Naveed is the debut studio album by Canadian rock band Our Lady Peace. It was produced by Arnold Lanni, and was released on March 22, 1994, by Sony Music Canada. Naveed became a success in Canada, being certified 4× Platinum in the country. There were five singles released for the album, including "The Birdman", "Starseed" and "Naveed". This is the only album to feature bass player Chris Eacrett, who was replaced by Duncan Coutts in 1995.


The band recorded several demo songs in January, 1992, including "Out of Here" and an early version of "The Birdman", at Arnyard Studios. They recorded another three-song demo in March in hopes of compiling a full album, "but we ran out of money after three songs" noted guitarist Mike Turner. "It was all self-financed, same old story. A friend of ours was going to CMJ, so we dubbed a few copies of what we had -- they didn't even have printed sleeves, just a phone number jotted on them -- and he passed those out. We started getting phone calls right away, and it was like, 'Well, maybe we ought to take this a little more seriously.[3]

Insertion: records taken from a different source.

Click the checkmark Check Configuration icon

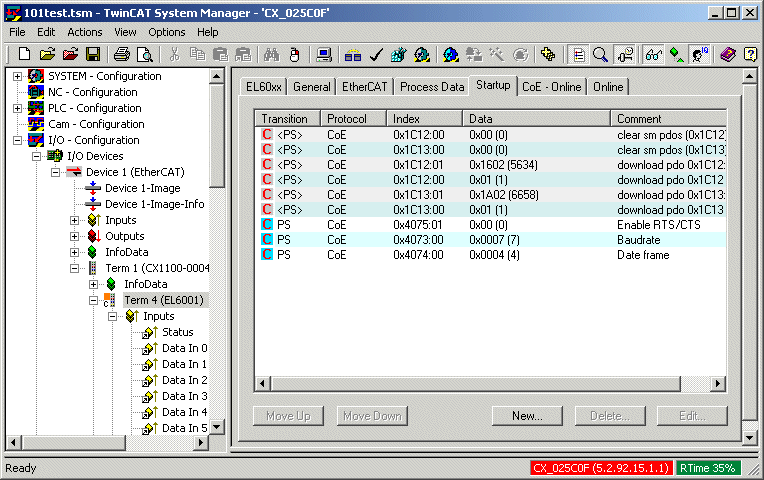click(x=376, y=54)
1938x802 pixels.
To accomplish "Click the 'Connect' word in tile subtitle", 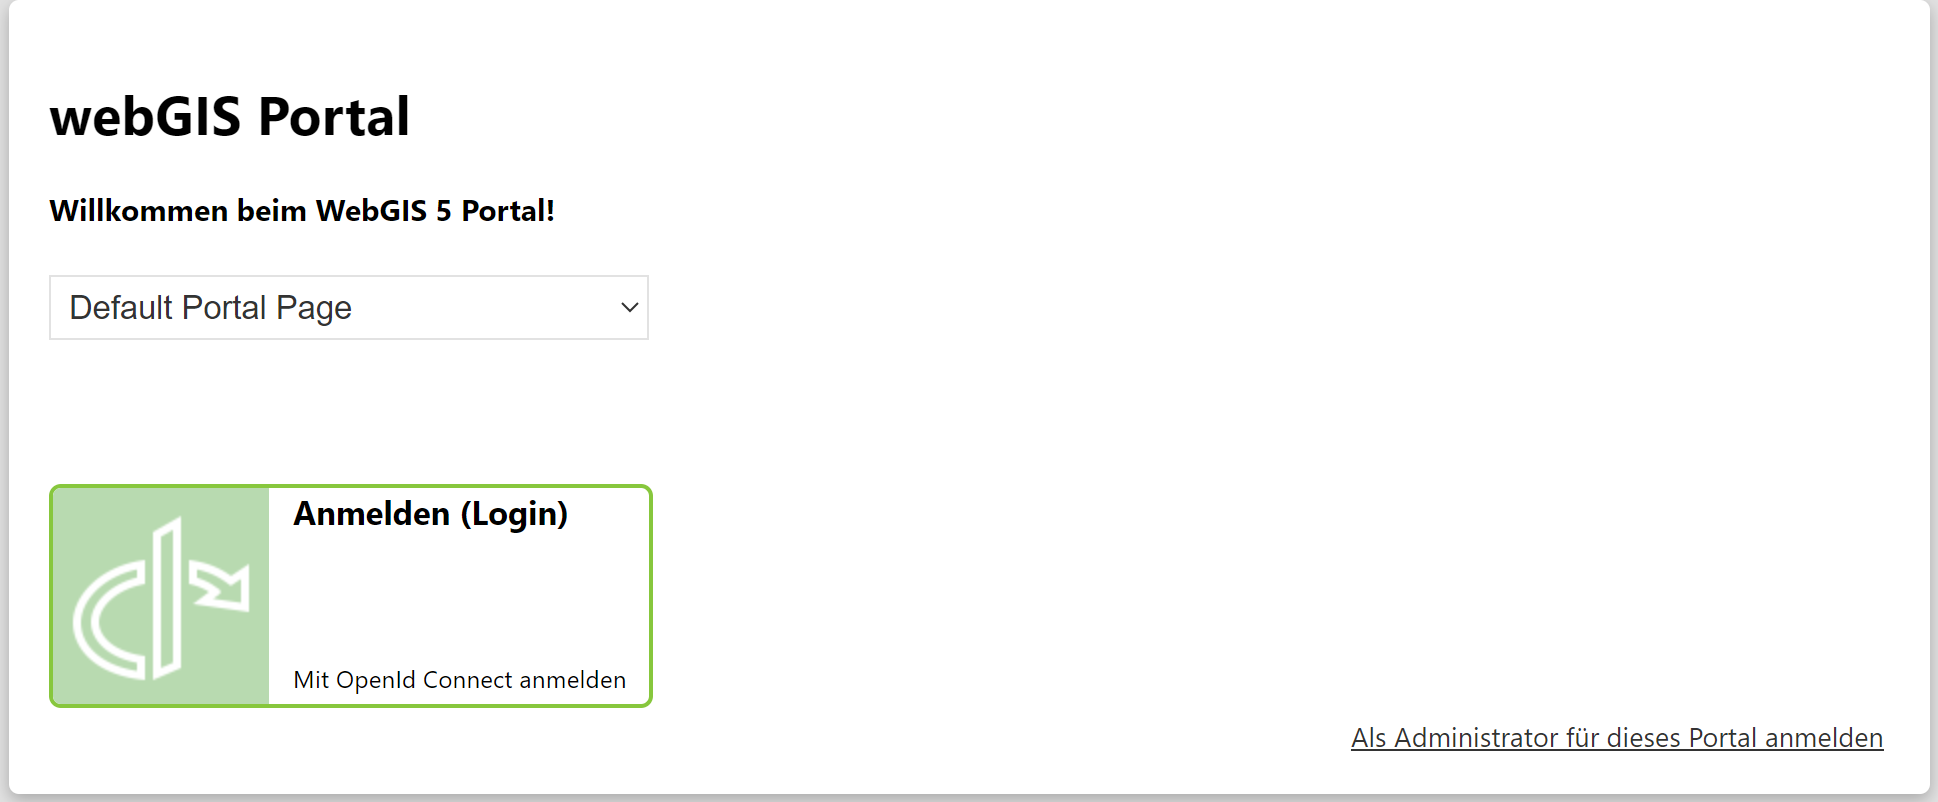I will (x=467, y=680).
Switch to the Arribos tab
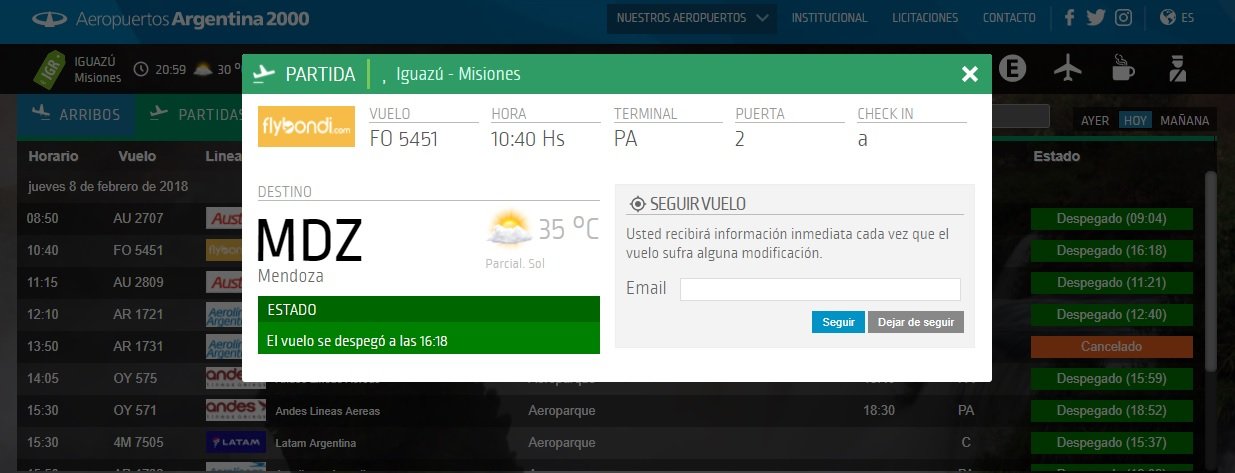1235x473 pixels. coord(77,114)
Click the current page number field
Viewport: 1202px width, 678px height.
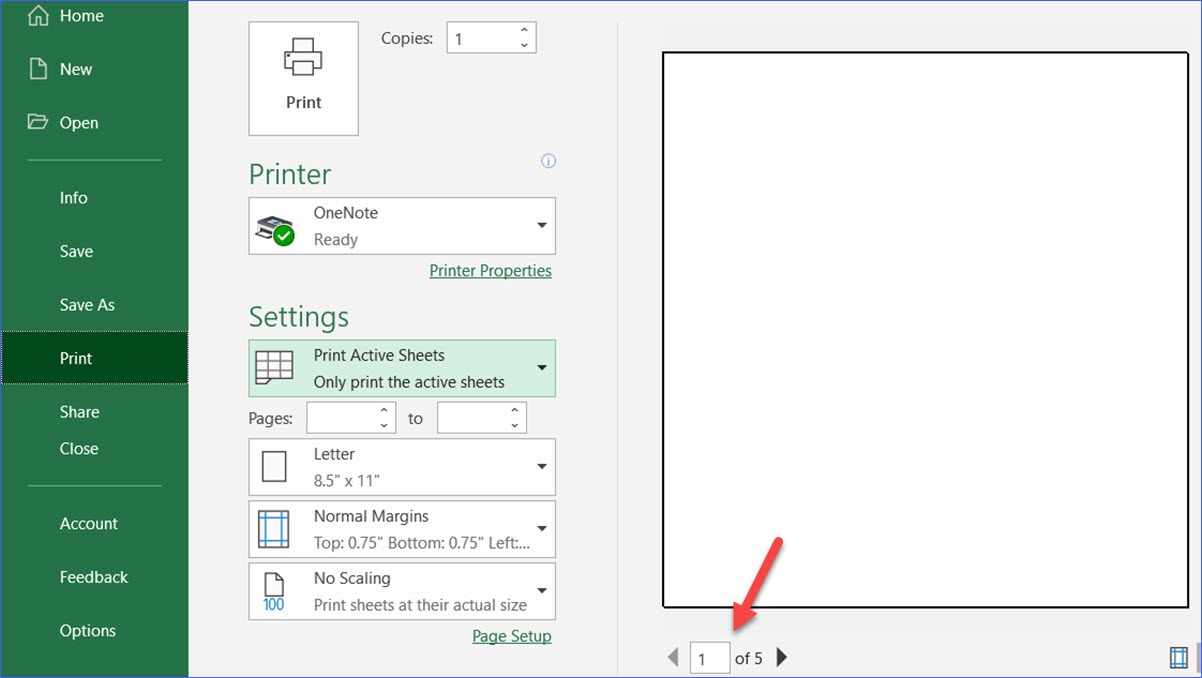709,658
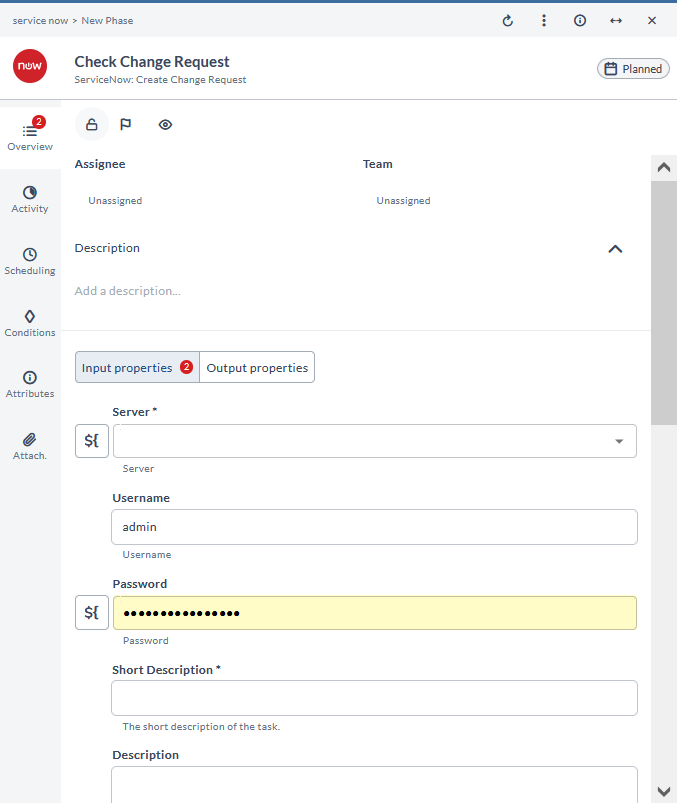
Task: Flag the Check Change Request task
Action: 125,124
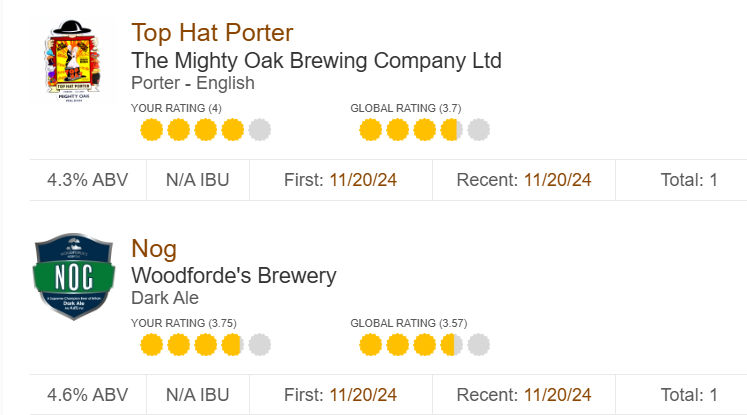This screenshot has height=415, width=747.
Task: Open the Top Hat Porter beer link
Action: [212, 33]
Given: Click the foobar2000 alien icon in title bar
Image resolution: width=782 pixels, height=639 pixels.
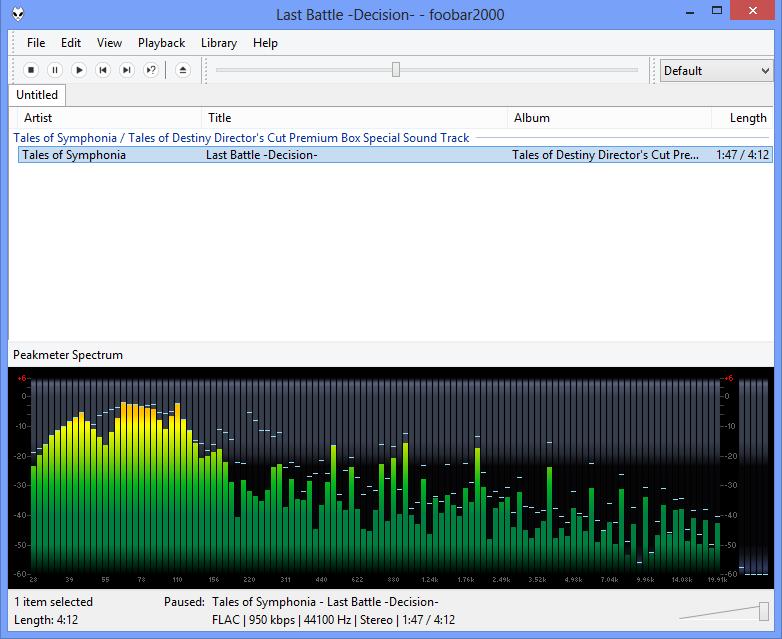Looking at the screenshot, I should pyautogui.click(x=19, y=14).
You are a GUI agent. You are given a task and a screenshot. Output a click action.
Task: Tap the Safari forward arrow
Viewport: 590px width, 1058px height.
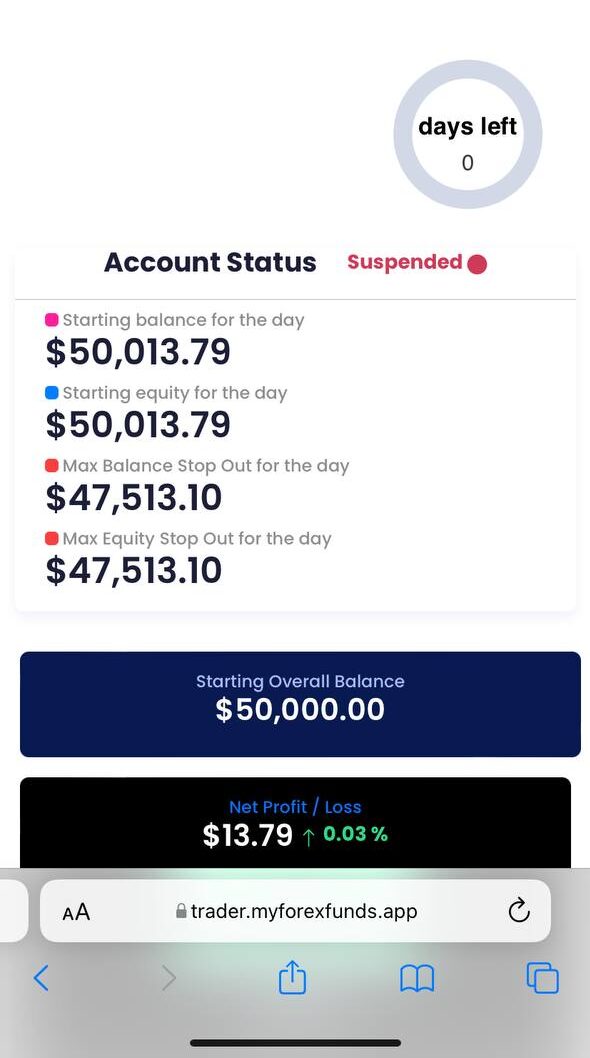(x=169, y=977)
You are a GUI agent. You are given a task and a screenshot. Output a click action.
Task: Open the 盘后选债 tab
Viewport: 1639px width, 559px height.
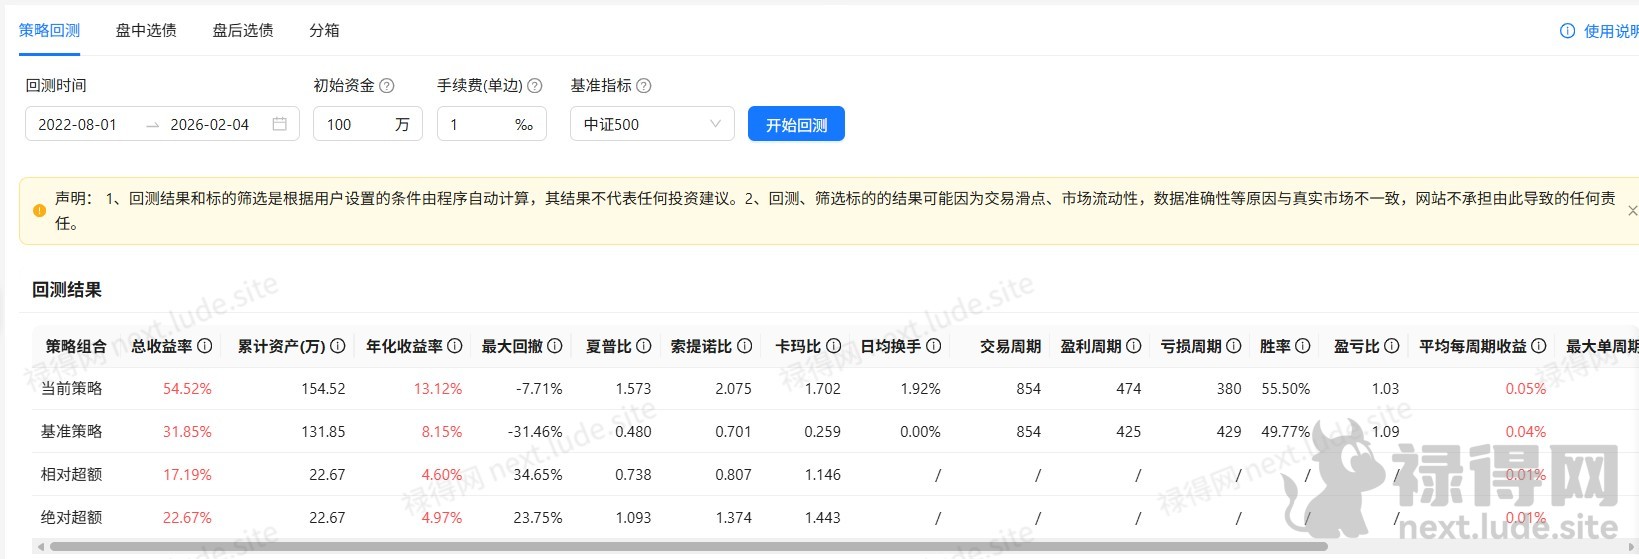point(243,30)

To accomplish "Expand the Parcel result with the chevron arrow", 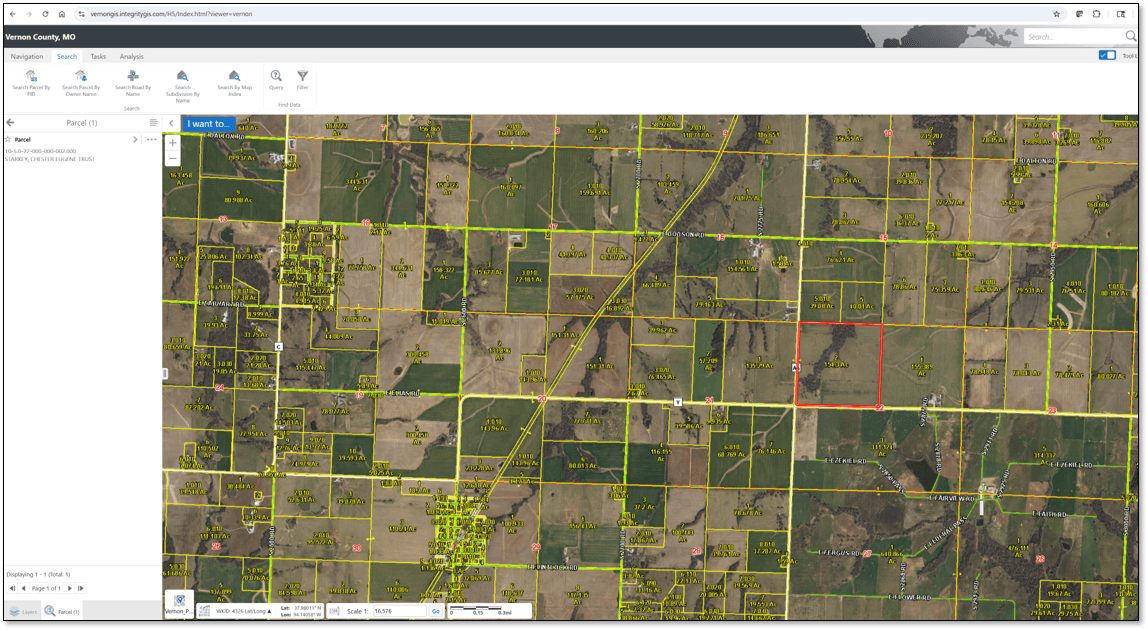I will (137, 141).
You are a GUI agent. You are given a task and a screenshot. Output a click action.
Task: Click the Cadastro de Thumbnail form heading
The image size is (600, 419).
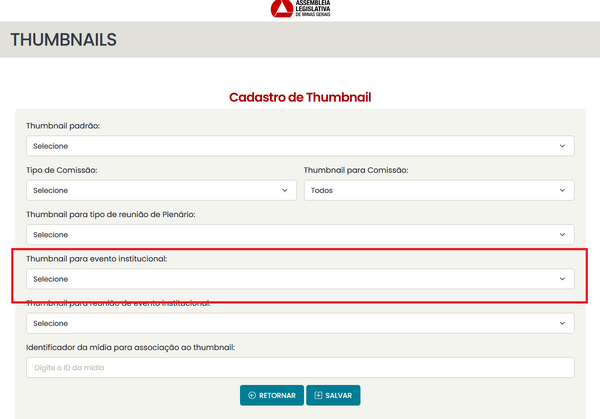300,97
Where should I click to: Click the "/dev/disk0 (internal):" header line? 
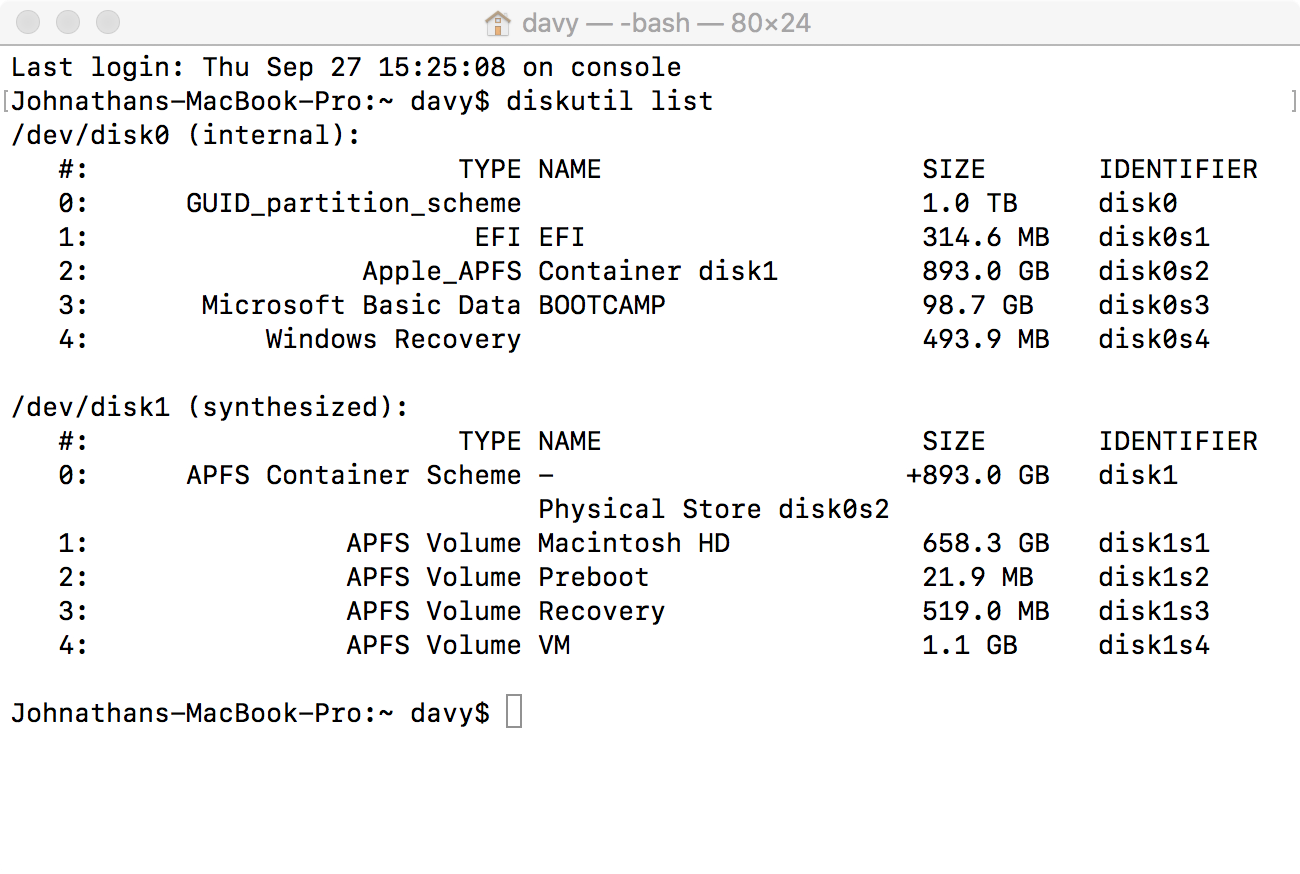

In September of that year, the band enlisted the help of Arnyard owner Arnold Lanni to oversee the recording of additional demo songs. At first they were unsure whether or not to choose Lanni to produce, only being familiar with his work with Frozen Ghost. The parties eventually hit it off on a personal level, the band admiring his brutal honesty about the music business.[4] With him, they quickly composed 19 songs and recorded seven of them for label consideration.[5] Three of the tracks were shopped around to labels by the band's new management team, Coalition Entertainment (co-owned by Lanni's brother Robert). The other four were sent to interested parties in early 1993. By April 1993, after hearing feedback from labels such as Geffen and Interscope,[5] they had signed a record deal with Sony Music Canada.[6] An offer by Sony's president Rick Camilleri "to make me a record that sounds like your demo", with no outside interference, appealed most to the band. According to Raine, "We were signed on faith that we could come up with more material like the demos but there was so much emotion and adrenalin flowing amongst us, I think we had ten more songs written inside a couple of weeks."[7]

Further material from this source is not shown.